Ganz so, als hätten er und seine Anwälte schon mit der juristischen Niederlage und der fälligen Abschiebung aus Australien gerechnet, verkündete Djokovic beinahe umgehend nach dem Urteil ein erstes Statement. Er sei „extrem enttäuscht“ über die Entscheidung, gab der 34-jährige Championspieler zu Protokoll. Zudem fühle er sich unwohl bei dem Gedanken, „dass ich der Fokus der vergangenen Wochen gewesen bin: „Ich hoffe, dass wir uns nun alle auf das Spiel und das Turniere, das ich liebe, konzentrieren können.“ Er werde sich jetzt „Zeit nehmen, um mich auszuruhen und zu erholen.“
Leichter wird es für Djokovic in den nächsten Wochen allerdings nicht: Denn bei den großen Turnieren im Frühjahr, also den Topevents in Indian Wells und Miami, können nur geimpfte Spieler an den Start gehen. Auch im weiteren Verlauf der Saison dürfte Djokovic, der Nummer eins-Akteur seines Sports, vor großen Hürden stehen, wenn er weiter eine Impfung gegen das Corona-Virus ablehnt.
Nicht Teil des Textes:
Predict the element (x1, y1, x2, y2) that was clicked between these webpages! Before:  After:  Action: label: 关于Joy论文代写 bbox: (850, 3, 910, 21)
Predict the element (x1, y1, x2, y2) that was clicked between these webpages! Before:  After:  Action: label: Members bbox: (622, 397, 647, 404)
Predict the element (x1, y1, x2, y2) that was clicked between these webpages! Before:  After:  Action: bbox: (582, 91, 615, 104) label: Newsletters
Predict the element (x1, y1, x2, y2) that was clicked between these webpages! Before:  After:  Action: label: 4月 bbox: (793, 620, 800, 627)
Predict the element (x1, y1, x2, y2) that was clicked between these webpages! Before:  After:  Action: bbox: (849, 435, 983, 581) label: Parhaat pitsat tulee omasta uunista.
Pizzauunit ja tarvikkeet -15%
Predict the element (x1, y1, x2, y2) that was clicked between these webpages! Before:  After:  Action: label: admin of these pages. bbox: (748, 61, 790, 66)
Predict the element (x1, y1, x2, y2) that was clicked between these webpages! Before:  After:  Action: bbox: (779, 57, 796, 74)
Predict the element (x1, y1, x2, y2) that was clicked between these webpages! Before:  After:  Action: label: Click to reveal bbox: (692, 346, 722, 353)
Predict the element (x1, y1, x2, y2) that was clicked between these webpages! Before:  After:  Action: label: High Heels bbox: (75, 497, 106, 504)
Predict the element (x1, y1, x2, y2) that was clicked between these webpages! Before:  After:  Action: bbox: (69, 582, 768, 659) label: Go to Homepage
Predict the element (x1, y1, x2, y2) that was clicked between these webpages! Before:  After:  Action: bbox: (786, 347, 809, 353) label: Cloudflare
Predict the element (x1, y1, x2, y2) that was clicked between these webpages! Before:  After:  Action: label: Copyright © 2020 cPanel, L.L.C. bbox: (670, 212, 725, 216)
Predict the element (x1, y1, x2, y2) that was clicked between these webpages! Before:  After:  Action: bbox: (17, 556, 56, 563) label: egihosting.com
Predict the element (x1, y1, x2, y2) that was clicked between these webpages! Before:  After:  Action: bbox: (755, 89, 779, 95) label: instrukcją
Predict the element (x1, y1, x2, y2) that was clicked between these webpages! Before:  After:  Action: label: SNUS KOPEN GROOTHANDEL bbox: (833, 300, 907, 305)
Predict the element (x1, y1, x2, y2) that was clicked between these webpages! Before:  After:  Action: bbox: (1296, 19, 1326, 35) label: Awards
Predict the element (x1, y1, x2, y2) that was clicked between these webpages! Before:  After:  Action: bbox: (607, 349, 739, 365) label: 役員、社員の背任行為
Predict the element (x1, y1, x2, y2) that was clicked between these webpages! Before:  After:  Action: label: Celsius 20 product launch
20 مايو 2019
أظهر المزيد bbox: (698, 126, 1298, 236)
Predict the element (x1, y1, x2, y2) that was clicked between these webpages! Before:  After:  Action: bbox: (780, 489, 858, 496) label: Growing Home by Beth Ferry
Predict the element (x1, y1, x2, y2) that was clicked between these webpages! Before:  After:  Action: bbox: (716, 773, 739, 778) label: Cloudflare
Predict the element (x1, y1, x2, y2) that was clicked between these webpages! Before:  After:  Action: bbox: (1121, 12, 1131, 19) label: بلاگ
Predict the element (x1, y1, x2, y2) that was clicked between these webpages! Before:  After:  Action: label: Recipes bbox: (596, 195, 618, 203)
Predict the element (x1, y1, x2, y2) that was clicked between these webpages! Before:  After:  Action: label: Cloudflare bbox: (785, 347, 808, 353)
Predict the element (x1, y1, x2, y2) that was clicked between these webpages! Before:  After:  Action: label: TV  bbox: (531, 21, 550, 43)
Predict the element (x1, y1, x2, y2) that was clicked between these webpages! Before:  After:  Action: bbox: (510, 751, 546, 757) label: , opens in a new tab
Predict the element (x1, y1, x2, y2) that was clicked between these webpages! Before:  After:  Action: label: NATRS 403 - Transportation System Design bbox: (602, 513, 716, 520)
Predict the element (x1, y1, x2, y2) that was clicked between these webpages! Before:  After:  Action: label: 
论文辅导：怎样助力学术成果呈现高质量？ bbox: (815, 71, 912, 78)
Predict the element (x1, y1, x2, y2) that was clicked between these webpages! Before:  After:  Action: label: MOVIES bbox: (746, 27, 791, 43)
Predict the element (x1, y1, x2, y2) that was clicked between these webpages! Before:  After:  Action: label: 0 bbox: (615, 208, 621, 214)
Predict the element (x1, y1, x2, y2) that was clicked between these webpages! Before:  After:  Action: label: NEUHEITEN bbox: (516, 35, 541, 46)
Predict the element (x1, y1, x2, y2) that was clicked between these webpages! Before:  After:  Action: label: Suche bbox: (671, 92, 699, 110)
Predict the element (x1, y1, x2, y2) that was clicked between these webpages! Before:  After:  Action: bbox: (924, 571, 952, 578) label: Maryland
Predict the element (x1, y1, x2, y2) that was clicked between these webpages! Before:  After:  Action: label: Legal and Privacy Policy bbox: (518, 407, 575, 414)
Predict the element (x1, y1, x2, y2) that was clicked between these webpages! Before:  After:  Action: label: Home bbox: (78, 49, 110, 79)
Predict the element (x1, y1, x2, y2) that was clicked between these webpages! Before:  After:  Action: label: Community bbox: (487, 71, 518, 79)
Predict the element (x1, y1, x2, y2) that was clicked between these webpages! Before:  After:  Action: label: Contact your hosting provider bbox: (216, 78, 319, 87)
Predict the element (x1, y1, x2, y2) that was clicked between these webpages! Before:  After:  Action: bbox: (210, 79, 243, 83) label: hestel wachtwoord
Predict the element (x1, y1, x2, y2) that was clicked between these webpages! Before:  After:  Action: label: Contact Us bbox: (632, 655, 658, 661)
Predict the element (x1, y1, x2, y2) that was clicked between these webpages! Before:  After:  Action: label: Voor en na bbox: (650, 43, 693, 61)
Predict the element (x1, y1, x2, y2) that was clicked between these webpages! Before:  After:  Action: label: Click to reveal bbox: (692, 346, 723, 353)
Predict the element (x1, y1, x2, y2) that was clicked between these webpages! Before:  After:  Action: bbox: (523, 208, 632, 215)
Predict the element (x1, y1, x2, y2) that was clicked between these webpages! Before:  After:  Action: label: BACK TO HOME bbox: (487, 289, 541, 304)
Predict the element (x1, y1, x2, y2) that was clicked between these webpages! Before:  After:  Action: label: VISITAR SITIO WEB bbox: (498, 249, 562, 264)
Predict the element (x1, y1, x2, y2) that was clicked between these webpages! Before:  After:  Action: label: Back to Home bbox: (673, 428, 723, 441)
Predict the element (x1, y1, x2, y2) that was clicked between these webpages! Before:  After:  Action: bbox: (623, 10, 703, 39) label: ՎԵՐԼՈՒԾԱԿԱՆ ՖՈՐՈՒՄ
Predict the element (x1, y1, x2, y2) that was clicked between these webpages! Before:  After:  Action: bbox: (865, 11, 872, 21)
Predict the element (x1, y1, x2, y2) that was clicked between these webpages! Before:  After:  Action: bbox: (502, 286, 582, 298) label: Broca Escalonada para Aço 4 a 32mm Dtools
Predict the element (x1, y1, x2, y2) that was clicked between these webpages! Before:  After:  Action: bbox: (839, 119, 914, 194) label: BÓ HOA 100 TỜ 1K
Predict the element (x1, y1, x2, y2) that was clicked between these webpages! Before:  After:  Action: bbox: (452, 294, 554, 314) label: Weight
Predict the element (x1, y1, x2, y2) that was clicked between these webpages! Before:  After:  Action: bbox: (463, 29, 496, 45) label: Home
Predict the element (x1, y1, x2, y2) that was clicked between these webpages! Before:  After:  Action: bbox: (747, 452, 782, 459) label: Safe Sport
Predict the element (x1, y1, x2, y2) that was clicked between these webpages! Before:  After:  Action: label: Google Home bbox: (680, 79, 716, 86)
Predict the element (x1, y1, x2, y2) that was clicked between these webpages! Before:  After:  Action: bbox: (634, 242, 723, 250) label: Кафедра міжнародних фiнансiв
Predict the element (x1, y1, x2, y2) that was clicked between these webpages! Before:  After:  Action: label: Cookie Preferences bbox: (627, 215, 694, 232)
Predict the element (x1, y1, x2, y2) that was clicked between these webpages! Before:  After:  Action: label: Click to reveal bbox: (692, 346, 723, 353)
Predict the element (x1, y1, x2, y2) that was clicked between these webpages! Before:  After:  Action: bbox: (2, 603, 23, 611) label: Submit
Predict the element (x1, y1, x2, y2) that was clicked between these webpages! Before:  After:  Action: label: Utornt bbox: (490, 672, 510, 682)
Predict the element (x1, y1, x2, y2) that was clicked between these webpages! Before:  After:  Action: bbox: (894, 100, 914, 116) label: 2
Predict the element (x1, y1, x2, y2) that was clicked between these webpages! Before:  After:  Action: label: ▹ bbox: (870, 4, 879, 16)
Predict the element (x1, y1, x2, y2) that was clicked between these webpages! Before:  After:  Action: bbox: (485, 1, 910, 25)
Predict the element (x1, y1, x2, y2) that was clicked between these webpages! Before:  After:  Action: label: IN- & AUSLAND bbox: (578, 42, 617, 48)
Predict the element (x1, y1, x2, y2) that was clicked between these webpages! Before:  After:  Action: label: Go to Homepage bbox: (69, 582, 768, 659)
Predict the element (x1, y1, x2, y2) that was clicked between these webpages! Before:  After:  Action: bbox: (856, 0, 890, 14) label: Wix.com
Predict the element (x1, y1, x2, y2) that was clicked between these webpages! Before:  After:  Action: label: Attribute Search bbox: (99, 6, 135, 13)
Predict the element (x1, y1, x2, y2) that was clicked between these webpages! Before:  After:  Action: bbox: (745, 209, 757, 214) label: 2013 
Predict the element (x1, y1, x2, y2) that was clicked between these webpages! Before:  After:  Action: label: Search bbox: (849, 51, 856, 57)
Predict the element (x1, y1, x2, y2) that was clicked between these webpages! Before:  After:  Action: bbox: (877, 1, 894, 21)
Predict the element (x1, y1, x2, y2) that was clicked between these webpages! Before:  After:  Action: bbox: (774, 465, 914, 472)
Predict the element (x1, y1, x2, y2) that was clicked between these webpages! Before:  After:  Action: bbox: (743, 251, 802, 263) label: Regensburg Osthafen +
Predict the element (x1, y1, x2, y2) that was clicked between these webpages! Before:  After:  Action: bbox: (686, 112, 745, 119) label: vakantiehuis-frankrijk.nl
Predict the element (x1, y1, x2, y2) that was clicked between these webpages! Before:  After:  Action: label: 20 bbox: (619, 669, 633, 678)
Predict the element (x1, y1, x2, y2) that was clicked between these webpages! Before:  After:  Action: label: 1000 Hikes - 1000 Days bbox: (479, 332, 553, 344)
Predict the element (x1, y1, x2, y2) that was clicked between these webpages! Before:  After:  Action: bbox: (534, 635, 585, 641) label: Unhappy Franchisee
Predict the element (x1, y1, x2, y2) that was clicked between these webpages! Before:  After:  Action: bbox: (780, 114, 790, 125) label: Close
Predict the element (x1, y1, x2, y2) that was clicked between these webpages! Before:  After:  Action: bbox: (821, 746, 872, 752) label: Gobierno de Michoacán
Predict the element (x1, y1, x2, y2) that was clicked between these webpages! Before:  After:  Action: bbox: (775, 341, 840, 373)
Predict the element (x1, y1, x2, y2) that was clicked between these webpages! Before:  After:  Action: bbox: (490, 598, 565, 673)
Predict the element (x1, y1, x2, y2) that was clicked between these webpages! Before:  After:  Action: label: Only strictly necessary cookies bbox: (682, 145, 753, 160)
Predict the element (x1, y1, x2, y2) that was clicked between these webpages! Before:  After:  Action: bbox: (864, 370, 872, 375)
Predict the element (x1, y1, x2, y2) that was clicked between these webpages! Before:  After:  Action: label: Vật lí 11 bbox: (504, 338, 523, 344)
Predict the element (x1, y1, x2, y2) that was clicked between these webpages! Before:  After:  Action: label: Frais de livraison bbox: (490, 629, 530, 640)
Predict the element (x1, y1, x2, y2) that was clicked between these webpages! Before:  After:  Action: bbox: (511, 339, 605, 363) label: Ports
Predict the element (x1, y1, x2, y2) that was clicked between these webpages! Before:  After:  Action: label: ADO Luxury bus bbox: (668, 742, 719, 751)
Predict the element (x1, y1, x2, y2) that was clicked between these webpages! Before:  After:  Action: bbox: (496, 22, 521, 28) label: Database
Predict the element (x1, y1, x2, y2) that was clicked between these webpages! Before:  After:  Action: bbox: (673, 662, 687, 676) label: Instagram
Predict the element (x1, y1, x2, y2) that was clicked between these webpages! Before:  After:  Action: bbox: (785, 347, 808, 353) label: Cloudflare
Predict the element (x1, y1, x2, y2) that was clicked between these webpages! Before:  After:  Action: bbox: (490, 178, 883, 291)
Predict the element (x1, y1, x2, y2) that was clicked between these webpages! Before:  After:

Die ATP Tour, die globale Spielerorganisation, hatte bereits im November alle Spieler darauf hingewiesen, dass sie ohne Impfung in der Saison 2022 vor erheblichen Schwierigkeiten stehen würden – bis hin zu einer Startverweigerung bei den meisten Wettbewerben. Allerdings sind nach Angaben der ATP 97 Prozent der Spieler geimpft, hätte Djokovic vor Gericht gesiegt, wäre er offenbar der einzige ungeimpfte Spieler im Wettbewerb gewesen.
Djokovic war vor knapp zwei Wochen am Tullamarina Airport in Melbourne – mit einer Emirates-Maschine aus Dubai ankommend – von Grenzbeamten der Bundesregierung das Einreisevisum verwehrt worden. Eine Ausnahmegenehmigung, die ihm eine medizinische Expertenkommission auch vom Bundesstaat Victoria ausgestellt hatte, wurde nicht anerkannt. Später wurde deutlich, dass Djokovic sich bei der Sonderzulassung auf eine überstandene Virusinfektion am 16. Dezember 2021 berief. In einem ersten Gerichtsverfahren bekam Djokovic Recht, allerdings nur aus formalen Gründen – weil ihm die Grenzschützer nicht ausreichend Zeit gegeben hatten, den Fall etwa mit seinen Anwälten zu besprechen. So konnte er auch das eher schmucklose Abschiebehotel in Melbournes Stadtteil Carlton verlassen.